Платон Николаевич представил себя стоящим за прилавком. Нет, он бы, наверное, никогда не смог вот так бойко торговать своими помидорами. Ему вспомнился один случай…

Кажется, на другой год после войны их Ольга — ей тогда шел седьмой год — перенесла дизентерию. Болезнь высушила девочку настолько, что жизнь еле теплилась в ней. Врачи сказали, что ребенку нужно как можно больше фруктов и сливочного масла. Все это тогда можно было купить только на базаре за большие деньги. Платон Николаевич повез на «барахолку» свой единственный выходной костюм. Влившись в живую массу рыночной площади, он сразу оглох и растерялся и, подняв развернутый костюм над головой, отчаянно закричал:

— Кому костюм?.. Продаю.

Но смелость тут же покинула его. Казалось, люди разглядывают не костюм, а прицениваются к нему самому, будто гадая, что за человек перед ними. Разом вспотев, Платон Николаевич стал опасливо озираться по сторонам: как бы не увидел его кто-нибудь из знакомых. Он продал костюм за первую предложенную цену. Какая-то спекулянтка, в упор разглядывая Васенина, торжествующе сообщила окружающим:

— Я говорила: костюм ворованный. Вишь как глаза прячет. Меня не проведешь.

Васенин получил деньги и, не считая их, бегом кинулся с рынка. После этого он никогда ничего не продавал.

III

В конце овощного ряда Платон Николаевич снова столкнулся с высоким парнем в клетчатой кепке, и они как-то сами собой пошли рядом. Пахло влажным укропом и земляникой. Прилавки были расцвечены сочной зеленью свежевымытого лука, яркими горками красного и фиолетового редиса. Васенин время от времени взглядывал на парня. Из-под клетчатой кепки торчали колечки русого чуба, оттеняя широкоскулое смуглое лицо, придавали парню ухарский вид. Даже его плечи возвышались над десятком голов.

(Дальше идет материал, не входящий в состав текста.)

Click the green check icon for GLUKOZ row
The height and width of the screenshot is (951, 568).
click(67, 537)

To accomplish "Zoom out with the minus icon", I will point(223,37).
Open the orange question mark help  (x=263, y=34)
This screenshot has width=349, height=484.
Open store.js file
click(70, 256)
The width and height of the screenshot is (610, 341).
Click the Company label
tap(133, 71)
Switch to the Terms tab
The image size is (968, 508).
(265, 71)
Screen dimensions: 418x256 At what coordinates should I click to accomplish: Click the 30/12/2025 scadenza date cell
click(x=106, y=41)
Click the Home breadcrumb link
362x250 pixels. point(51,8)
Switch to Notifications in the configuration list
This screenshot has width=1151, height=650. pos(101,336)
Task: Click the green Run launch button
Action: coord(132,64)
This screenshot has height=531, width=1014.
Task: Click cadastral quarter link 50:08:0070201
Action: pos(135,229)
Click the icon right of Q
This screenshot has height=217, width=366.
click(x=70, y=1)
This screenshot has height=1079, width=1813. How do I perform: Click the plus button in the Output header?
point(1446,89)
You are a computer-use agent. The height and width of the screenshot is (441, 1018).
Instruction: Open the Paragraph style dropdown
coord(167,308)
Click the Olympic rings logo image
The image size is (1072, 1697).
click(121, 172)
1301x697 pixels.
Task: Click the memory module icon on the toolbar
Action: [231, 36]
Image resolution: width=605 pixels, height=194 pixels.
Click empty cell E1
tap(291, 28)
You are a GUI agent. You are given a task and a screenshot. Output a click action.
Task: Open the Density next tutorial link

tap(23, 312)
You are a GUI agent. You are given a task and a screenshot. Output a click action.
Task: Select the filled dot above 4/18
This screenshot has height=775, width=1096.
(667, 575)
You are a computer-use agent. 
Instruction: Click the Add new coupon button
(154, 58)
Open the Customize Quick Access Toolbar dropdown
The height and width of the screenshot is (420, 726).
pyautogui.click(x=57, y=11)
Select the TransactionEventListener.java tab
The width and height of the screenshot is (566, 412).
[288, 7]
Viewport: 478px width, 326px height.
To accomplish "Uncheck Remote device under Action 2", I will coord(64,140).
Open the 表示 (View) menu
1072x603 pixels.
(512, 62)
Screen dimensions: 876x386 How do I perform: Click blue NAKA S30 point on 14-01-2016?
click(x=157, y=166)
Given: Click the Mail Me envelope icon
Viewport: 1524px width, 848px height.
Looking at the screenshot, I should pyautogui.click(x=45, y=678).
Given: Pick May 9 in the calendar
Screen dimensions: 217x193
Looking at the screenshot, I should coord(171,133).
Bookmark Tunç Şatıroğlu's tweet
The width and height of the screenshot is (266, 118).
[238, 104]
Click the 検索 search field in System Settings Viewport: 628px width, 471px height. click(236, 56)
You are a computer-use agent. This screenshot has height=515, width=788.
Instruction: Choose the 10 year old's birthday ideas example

Шагал он широко, по-хозяйски ставя ноги, одобрительно поглядывая вокруг себя, миролюбиво подталкивал людей, не обижался, когда толкали его. Но когда какой-то мужик с корзиной лука чуть не сбил Васенина с ног и, ругнувшись, заспешил было дальше, парень придержал его за полу пиджака, потребовал:

— А ну-ка извинись перед человеком!

Платону Николаевичу чем-то нравился его спутник. Наверное, нелегко с ним мастерам на работе. Ему надо было зайти еще в мясной павильон, но не хотелось отставать от парня, и он приостановился у створчатых дверей:

— Мне еще мяса надо купить. А вам куда?..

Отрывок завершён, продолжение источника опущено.